To continue (more smoothly) the ongoing transition to a tactically-driven marketing organization (without having to quit like Cartoon Network's president had to regrettably do after his support of AquaTeen's marketing antics), we advise
1) developing new parameters and benchmarks for execution that take into consideration a (genuine) collaboration with your colleagues over at research, merchandising, legal, procurement, and sales (nothing says innovative louder than changing the way in which you judge your performance from that industry norm; and nothing insulates marketing executives more than group efforts involving favored departments within the organization);
2) establishing a united and clear message for your brand from its various stewards, endorsed by the senior-most executive, who should also understand the significance of unison and clarity in branding (not just finance), so that accepting fresh ideas on progressing that brand message isn't a "moving-the-universe" type of endeavor (i.e. consider Wal-Mart's recent misunderstanding with the edgy Julie Roehm vs. Sandy Weil's 1998 support of a red umbrella for all Travelers/Citigroup brands);
3) altering your recruitment, expectations, and rewards (not always compensation) so as to identify professionals willing and empowered to inject new ideas on tactics, regardless of age or experience. (With your less-than-enthusiastic endorsement of ideas not your own, of course your subordinates aren't going to deliver.
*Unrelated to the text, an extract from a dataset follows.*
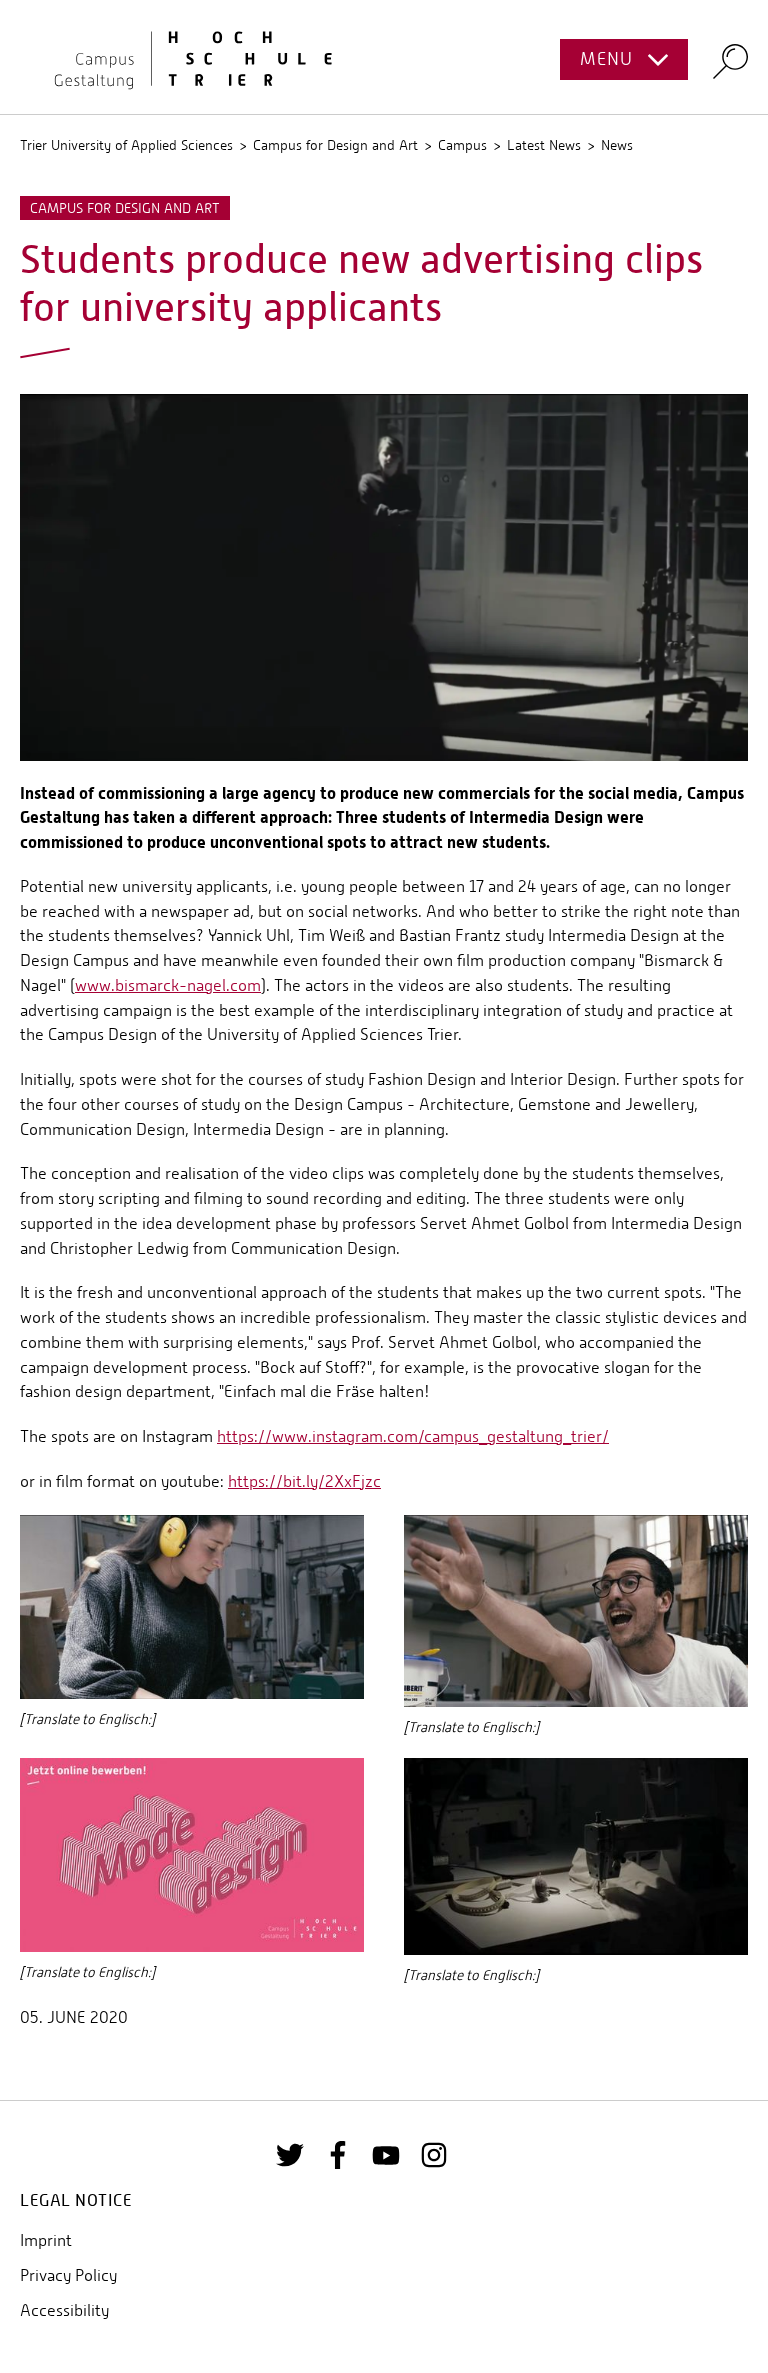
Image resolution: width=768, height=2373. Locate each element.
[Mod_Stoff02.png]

Just accept it - your job isn't to have all the ideas, but to find the people who will);
4) discouraging your agencies from patting themselves on the back for every single accomplishment, no matter how mediocre, then presenting it to you as a significant differentiator, and instead, allow you, their client, more influence in the determination of which agency truly effected change in your bottom-line strategies through their efforts, as is the case for almost every other service profession that celebrates its own accomplishments;
5) coming to terms
with the fact that it's not how much money you spend, but how much money
you make for the organization that is a surefire way to the corner office
of your choosing. And no other executive (other than sales) is better positioned
than marketers to realize this reality.